The implementation reproduces GLM-5.2 faithfully: MLA attention with compressed KV-cache (576 floats/token vs 32,768), DeepSeek-V3-style sigmoid router, shared experts, and native MTP speculative decoding where the model's own multi-token-prediction head drafts tokens verified in one batched forward. Integer-dot kernels (Q8_0-style int8 activations, AVX2 maddubs) deliver 1.4–2.5× speedups over fp32; MLA weight absorption eliminates per-token k/v reconstruction. An offline FP8→int4 converter downloads and processes one 5 GB shard at a time, never requiring the full 756 GB checkpoint on disk.

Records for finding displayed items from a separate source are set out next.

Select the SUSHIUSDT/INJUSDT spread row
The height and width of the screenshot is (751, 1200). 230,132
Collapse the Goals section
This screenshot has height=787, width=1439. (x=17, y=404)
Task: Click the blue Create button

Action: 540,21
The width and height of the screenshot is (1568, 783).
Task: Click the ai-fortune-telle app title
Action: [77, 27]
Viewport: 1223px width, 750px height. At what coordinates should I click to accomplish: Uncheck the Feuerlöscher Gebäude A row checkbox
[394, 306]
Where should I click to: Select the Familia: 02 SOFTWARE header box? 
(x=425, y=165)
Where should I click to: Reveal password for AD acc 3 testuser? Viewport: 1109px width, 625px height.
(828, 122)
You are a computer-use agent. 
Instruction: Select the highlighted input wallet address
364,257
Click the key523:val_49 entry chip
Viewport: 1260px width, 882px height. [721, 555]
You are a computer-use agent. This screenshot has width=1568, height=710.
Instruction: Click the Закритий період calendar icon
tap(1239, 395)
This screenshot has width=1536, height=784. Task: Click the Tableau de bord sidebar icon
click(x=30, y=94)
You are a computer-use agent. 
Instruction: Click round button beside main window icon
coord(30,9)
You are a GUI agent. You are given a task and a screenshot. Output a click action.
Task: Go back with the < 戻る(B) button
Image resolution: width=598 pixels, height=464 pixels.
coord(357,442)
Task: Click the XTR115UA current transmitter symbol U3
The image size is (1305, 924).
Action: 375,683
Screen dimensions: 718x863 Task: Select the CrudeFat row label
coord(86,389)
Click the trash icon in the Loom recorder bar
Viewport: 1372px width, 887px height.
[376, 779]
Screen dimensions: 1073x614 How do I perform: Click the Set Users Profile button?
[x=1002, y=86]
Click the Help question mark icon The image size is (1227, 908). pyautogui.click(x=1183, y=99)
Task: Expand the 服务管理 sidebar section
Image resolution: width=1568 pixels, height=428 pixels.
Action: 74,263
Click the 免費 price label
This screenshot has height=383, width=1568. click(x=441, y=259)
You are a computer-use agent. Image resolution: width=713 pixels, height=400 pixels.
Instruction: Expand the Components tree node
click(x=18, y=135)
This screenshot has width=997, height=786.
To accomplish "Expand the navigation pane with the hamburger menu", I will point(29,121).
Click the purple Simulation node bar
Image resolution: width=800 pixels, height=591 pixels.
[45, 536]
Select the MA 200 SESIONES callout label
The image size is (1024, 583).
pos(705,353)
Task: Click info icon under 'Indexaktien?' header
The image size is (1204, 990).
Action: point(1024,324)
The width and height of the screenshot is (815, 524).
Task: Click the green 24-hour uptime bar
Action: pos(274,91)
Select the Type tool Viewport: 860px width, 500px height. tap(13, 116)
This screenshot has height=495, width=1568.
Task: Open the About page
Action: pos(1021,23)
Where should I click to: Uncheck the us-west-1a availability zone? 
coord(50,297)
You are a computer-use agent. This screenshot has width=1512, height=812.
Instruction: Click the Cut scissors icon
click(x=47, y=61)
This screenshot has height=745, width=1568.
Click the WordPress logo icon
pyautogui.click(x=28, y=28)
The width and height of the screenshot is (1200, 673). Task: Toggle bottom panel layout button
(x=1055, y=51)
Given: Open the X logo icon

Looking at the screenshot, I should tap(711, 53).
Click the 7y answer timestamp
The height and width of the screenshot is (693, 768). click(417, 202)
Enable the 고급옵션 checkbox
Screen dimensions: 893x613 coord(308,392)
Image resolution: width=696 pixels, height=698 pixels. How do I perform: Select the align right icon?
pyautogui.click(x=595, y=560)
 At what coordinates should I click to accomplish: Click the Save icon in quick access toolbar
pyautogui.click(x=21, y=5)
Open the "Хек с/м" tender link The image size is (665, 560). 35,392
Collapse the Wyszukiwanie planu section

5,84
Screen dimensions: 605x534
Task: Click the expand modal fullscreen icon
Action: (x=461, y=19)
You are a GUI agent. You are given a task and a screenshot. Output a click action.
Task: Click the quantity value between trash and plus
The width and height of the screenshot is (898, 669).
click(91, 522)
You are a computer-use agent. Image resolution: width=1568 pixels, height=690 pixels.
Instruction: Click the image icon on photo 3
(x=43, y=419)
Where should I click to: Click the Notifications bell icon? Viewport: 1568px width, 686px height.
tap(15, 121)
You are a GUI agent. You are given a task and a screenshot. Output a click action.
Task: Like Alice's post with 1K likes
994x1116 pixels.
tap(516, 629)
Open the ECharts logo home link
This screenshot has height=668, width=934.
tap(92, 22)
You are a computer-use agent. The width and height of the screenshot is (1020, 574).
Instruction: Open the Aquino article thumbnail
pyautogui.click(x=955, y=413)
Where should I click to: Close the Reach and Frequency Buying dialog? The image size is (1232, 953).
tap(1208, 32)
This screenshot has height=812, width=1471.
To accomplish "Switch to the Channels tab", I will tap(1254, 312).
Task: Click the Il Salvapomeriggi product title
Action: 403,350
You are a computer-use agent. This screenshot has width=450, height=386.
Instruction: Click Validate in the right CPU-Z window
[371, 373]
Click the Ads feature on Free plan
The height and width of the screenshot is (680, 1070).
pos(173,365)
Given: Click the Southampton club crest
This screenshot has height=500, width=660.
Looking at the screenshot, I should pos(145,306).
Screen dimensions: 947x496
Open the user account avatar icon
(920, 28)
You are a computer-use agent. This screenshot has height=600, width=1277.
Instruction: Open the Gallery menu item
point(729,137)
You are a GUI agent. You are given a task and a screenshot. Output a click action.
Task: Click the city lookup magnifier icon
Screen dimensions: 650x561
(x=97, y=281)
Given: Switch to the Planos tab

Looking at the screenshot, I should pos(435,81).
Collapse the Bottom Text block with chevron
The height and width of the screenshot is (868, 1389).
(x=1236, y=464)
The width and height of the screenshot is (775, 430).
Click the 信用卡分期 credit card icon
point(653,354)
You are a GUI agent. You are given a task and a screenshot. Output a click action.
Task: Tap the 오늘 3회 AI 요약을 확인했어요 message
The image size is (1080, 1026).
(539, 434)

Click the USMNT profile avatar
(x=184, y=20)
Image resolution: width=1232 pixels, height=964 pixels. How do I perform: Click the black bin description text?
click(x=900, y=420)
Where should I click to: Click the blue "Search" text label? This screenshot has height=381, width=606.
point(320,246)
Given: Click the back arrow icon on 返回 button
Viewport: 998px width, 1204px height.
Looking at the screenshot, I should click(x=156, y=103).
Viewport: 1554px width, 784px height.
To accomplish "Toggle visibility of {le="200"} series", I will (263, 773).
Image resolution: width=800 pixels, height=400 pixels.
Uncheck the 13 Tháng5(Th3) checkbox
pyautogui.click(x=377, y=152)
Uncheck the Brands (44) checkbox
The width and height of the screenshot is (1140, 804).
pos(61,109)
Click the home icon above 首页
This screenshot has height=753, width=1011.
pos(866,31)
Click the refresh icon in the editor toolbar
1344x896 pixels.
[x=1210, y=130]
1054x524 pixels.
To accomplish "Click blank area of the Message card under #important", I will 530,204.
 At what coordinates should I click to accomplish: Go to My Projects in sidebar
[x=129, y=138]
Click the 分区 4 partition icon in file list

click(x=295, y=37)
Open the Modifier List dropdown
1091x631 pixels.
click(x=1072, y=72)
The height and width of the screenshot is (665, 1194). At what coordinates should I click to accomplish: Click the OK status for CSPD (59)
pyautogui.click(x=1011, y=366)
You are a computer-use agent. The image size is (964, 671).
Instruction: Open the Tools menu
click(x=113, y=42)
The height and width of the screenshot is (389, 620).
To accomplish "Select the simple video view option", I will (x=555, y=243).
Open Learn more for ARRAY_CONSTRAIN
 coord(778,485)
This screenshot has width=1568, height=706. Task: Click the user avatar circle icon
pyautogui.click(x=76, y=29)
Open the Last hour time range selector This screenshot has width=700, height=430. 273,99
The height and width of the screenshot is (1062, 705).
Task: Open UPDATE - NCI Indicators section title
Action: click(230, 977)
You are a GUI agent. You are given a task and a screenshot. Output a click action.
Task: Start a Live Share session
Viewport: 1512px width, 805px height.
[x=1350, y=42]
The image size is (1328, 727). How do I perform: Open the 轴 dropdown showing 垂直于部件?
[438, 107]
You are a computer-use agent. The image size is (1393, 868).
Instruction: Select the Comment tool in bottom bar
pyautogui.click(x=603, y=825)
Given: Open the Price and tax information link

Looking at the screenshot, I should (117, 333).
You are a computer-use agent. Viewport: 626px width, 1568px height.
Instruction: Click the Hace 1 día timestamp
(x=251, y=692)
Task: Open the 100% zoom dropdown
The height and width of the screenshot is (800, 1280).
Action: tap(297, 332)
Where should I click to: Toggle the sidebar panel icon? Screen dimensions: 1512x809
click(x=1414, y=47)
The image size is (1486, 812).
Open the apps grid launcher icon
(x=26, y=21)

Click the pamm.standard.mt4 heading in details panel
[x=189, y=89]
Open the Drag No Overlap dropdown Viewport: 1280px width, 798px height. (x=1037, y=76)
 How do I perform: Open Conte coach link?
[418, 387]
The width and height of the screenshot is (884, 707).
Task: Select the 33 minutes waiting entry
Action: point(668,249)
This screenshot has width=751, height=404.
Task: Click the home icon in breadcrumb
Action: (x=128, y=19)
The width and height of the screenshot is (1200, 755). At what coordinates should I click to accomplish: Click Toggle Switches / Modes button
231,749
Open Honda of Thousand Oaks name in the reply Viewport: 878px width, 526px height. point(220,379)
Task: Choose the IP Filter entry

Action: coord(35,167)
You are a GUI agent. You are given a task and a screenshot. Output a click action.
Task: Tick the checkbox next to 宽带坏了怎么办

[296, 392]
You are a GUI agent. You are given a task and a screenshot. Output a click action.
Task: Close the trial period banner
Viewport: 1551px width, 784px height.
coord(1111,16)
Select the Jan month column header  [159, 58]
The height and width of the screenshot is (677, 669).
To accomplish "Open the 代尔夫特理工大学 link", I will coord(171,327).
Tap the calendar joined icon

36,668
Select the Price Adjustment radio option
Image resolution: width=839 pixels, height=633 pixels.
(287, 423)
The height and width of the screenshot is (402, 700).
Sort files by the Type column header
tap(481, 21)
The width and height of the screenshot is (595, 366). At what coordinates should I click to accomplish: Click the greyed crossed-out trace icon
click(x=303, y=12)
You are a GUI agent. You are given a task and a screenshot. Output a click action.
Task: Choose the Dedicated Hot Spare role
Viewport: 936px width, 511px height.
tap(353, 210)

Measured on a 12-core WSL2 machine with NVMe behind a VHDX (~1 GB/s random reads), cold decode reads ~11 GB/token yielding 0.05–0.1 tok/s. With a warm cache, pinned hot experts, and int8 MTP head (39–59% draft acceptance, 2.2–2.8 tokens/forward), usable latency drops considerably. The pre-converted model is hosted on Hugging Face (jlnsrk/GLM-5.2-colibri-int4); conversion requires only Python + torch/safetensors, while runtime is dependency-free.

Colibri proves that frontier-class MoE models can run on commodity hardware by treating disk as extended memory — a software architecture shift rather than a quantization trick. The engine's honesty about cold-start costs, SSD wear caveats, and auto-tuned RAM budgeting makes it a practical reference for memory-constrained LLM deployment, not just a demo.